She could not be jealous of Cold Heart, not after all this time. Maybe being home made her revert to her fourteen-year-old self. Maybe the stress of helping her mother get ready for the big move was causing a mental break.
Anna reminded herself that Colt was the past, like this cluttered antiques store. He reminded her too much of her missing brother, the silly girl she’d been, the family that had been shattered by Jack’s desertion. They’d tried to move on, to pretend things were normal, but their small family had never been the same after her brother left. Her father, in particular, had grown more and more withdrawn, even angry. Her mother had eventually become housebound, waiting for her son to return even after everyone else had given up, terrified that he’d show up one day and she wouldn’t be there.
Anna declared to herself, then and there, that once she got her mother moved to Florida she’d never return to Seawolf Beach.
There was no reason to.
Nicole Woodward had taken over Treasures Past for her ailing mother a couple of years ago, and she’d immediately made it her own. She was active in the Seawolf Beach Business Owners’ Association and enthusiastically participated in planning the annual music festival. She was doing such a good job that even though her mother had recovered, Nicole stayed on. Her mom stopped by now and then, but she enjoyed semi-retirement. She loved the casinos down the road in Biloxi, and could be found there at least three days a week. If Nicole wasn’t feeling well or if there were a lot of tourists in town, if the older woman was feeling bored and just needed something to do, if Nicole took a long-weekend vacation with friends, Mama Woodward was here.
Colt hated the antiques store. Damn, but some spirits were attached to their stuff. He’d recoiled at the idea of a garage sale, but this…
Again, if there were rules to this game he didn’t know them. Not that he hadn’t spent a lot of time on various search engines looking for helpful information. There were plenty of answers out there, they just weren’t at all accurate.

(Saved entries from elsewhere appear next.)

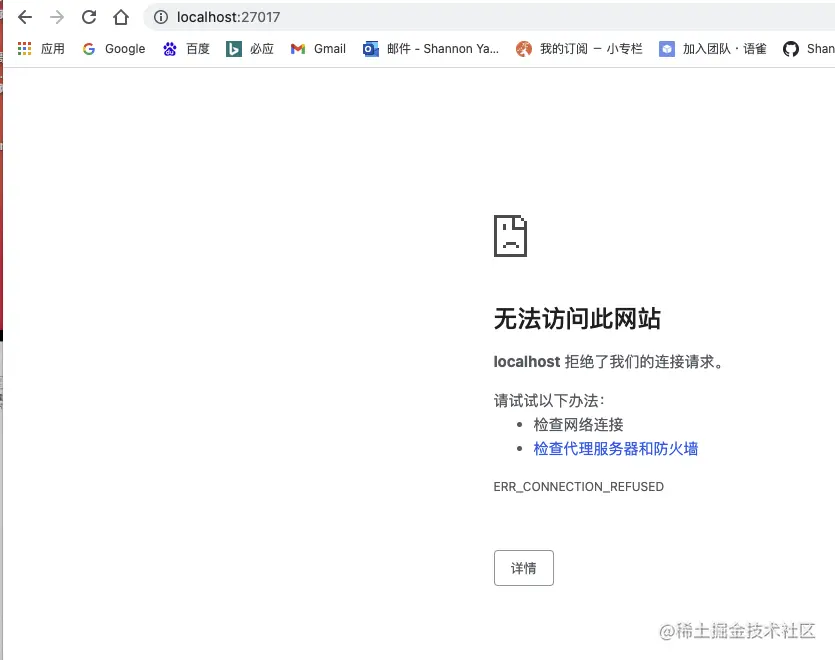This screenshot has width=835, height=660.
Task: Click the 检查代理服务器和防火墙 link
Action: (x=614, y=448)
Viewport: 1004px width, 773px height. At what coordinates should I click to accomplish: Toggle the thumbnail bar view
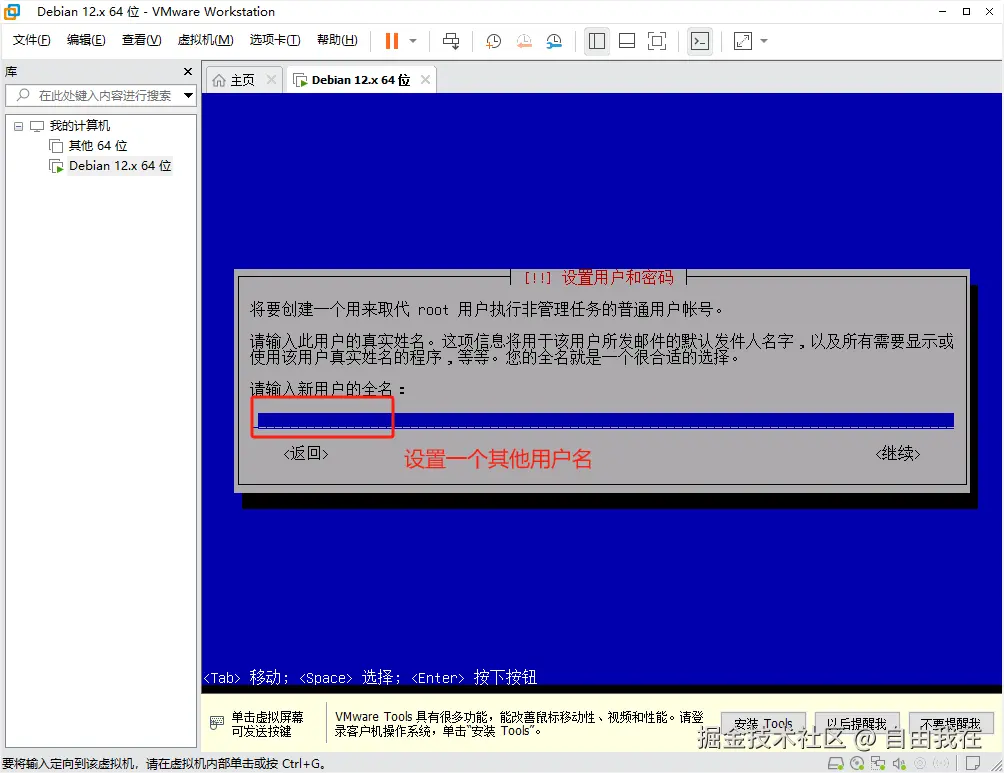coord(627,41)
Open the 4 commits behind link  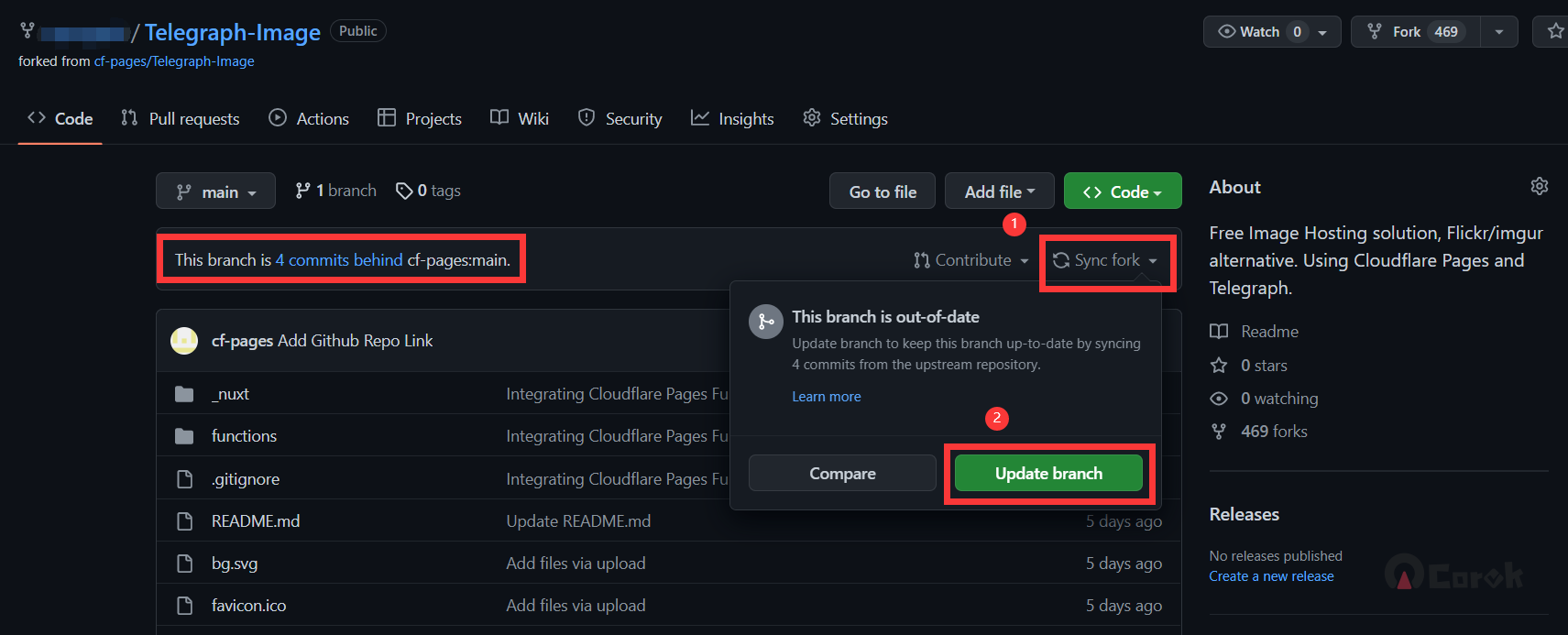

For a pretty penny he could have a private session with an expert who’d show him the way. In his search he’d spent far too many hours on the internet, scouring websites that claimed to have all the answers. He’d run across quite a few who, for a price, could tell him all he needed to know about the afterlife. Yeah, like that wasn’t a scam. He could tell from what little info the scammers offered free that they were full of shit.
He reluctantly learned as he went. A dozen years, and he still didn’t know much. A handful of ghosts had been pulled into the depot. Looking around Treasures Past, it was obvious that some followed their junk wherever they went. Others seemed to be held near the site of their deaths, that had been his experience, but here there seemed to be exceptions. At least twenty spirits that he could see, and probably some he could not, made the crowded space even more so. They hovered over tables filled with old crap, or lounged by or on top of antique furniture. He wasn’t claustrophobic, but…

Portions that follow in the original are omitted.